El Ministerio del Interior marroquí ha reconocido que unas 40.000 personas llegaron a la frontera en dirección a Ceuta y que otras 1.135 se desplazaron hacia Melilla, al tiempo que ha confirmado 11 fallecidos en territorio marroquí, diez de ellos por ahogamiento.
El Gobierno marroquí sostiene que lo ocurrido no fue consecuencia de circunstancias espontáneas, sino del efecto combinado de varios factores. Entre ellos cita la actuación de las redes de trata de personas, la difusión de información engañosa, la explotación del espacio digital y las interpretaciones erróneas de recientes decisiones judiciales españolas relacionadas con las devoluciones en frontera.
En paralelo, el Ministerio del Interior ha informado de que la Fiscalía marroquí ha abierto una investigación judicial para esclarecer los hechos y depurar responsabilidades.
En el comunicado difundido por las autoridades marroquíes y recogido por medios nacionales, un portavoz del Ministerio del Interior afirma que los acontecimientos registrados en la frontera de Ceuta fueron consecuencia de una combinación de factores.
Según Rabat, influyeron "la explotación maliciosa del espacio digital y de la actividad de redes de trata de personas", junto con "la promoción de información engañosa y malas interpretaciones que acompañaron a las recientes decisiones emitidas por las autoridades judiciales españolas".
El Ministerio sostiene que esas "malinterpretaciones", derivadas de la intoxicación informativa, "reforzaron entre algunos de los que deseaban migrar la convicción de que era posible evitar el retorno inmediato".
Asimismo, el comunicado señala que los hechos también obedecen a "la explotación sesgada del espacio digital, la promoción de información engañosa, el papel de las bandas de trata de personas y las interpretaciones erróneas de los datos legales y administrativos, que apuntaban a la ilusión de la posibilidad de acceder al espacio europeo con facilidad y sin consecuencias".
El Gobierno marroquí asegura que actuó desde el inicio mediante "un enfoque proactivo e integral", basado en el aumento de la vigilancia y de la movilización de los distintos servicios de seguridad.
Según el Ministerio del Interior, las autoridades reforzaron la preparación de los distintos cuerpos de seguridad y de las autoridades territoriales, además de intensificar el control terrestre y marítimo.
A juicio de Rabat, estas medidas permitieron "controlar el curso de los acontecimientos, proteger vidas, preservar el orden público y asegurar las fronteras", respetando las disposiciones legales y el principio de proporcionalidad en la intervención.
En su comunicado, Marruecos aporta por primera vez su propio balance oficial de víctimas, confirmando 11 fallecidos relacionados con esta crisis migratoria.
De ellos, diez murieron ahogados, mientras que el undécimo falleció como consecuencia de lesiones sufridas tras caer desde una zona rocosa cercana a Ceuta, según la versión ofrecida por las autoridades marroquíes.
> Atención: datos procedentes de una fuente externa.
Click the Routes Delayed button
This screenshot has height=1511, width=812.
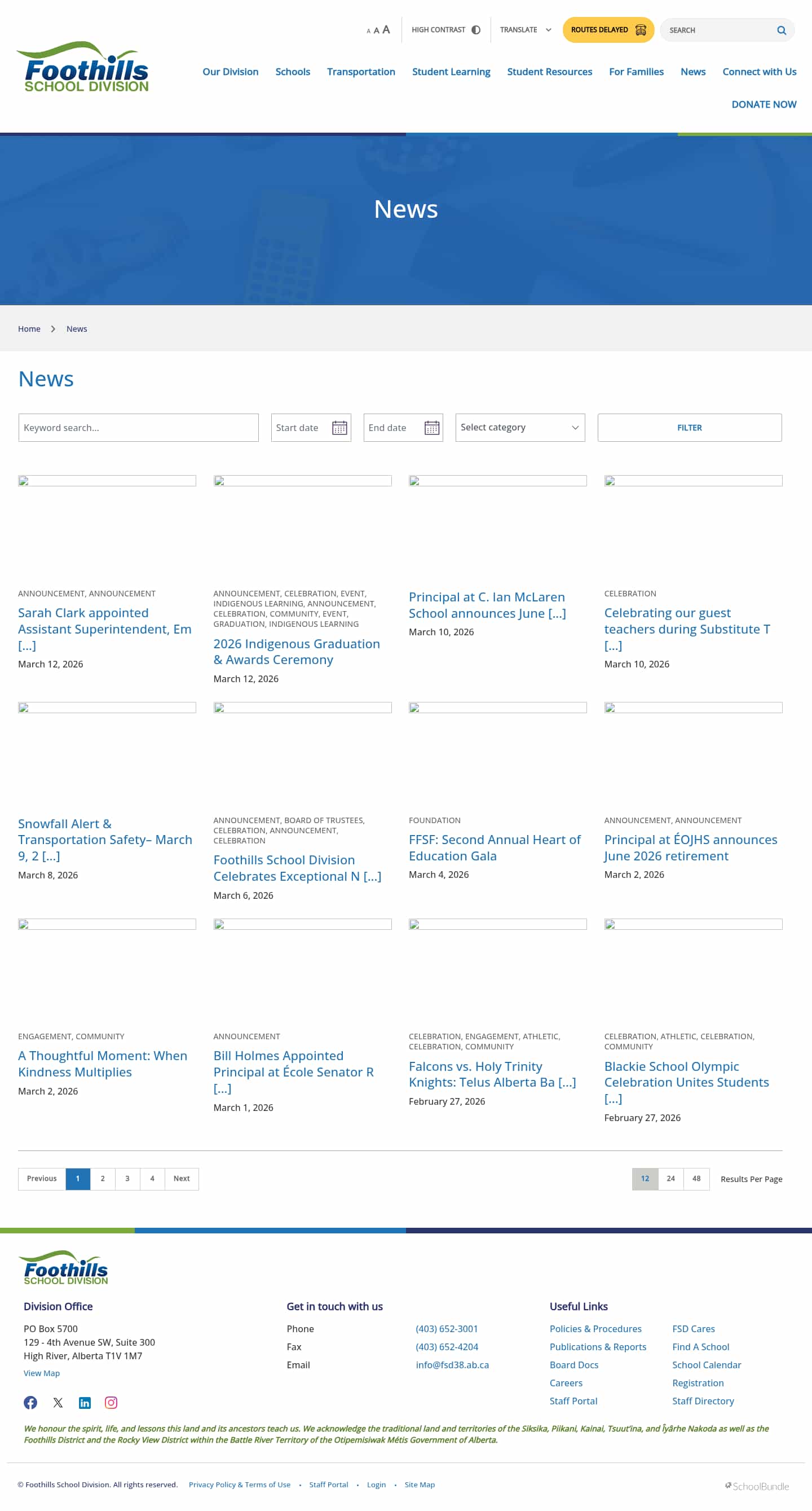(608, 30)
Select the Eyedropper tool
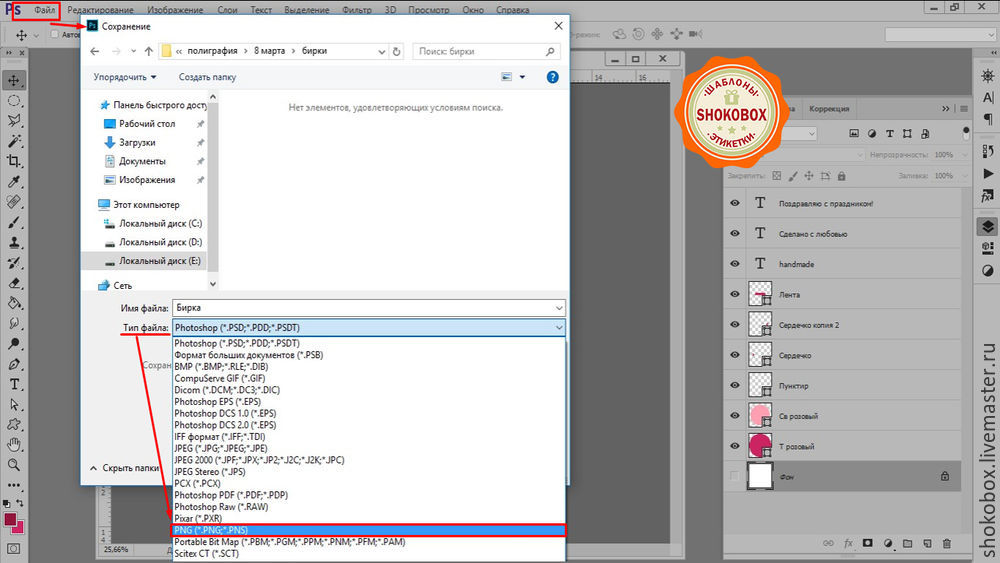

Por su parte, las autoridades españolas mantienen el balance de 72 fallecidos durante esta crisis migratoria.
Si se suman esos 72 fallecidos confirmados por España a los 11 reconocidos por Marruecos, la cifra global de víctimas superaría ya las 80 personas.
Además, Marruecos indica que continúa trabajando junto a las autoridades españolas para verificar el número real de personas afectadas, así como sus identidades y nacionalidades, con el objetivo de completar los procedimientos legales, administrativos y humanitarios correspondientes.
El Ministerio del Interior marroquí también ha anunciado que la Fiscalía ha abierto una investigación judicial sobre "diversos actos y hechos asociados a estos eventos" con el propósito de revelar las responsabilidades y organizar los efectos jurídicos derivados de lo ocurrido.
En la parte final del comunicado, Rabat insiste en que la gestión del fenómeno migratorio solo puede abordarse mediante un enfoque integral, basado en la responsabilidad compartida, la solidaridad y el reparto equitativo de la carga entre los distintos países implicados.
El Gobierno marroquí concluye reafirmando que "seguirá siendo, como sus socios esperan, un socio fiable y responsable", comprometido con el fortalecimiento de la cooperación y la coordinación internacionales en la lucha contra la migración irregular y la trata de personas.
Asimismo, asegura que continuará adoptando todas las medidas necesarias para proteger el orden público, salvaguardar la seguridad fronteriza y garantizar la seguridad de las personas y los bienes, siempre dentro del Estado de derecho y respetando las obligaciones nacionales e internacionales del Reino.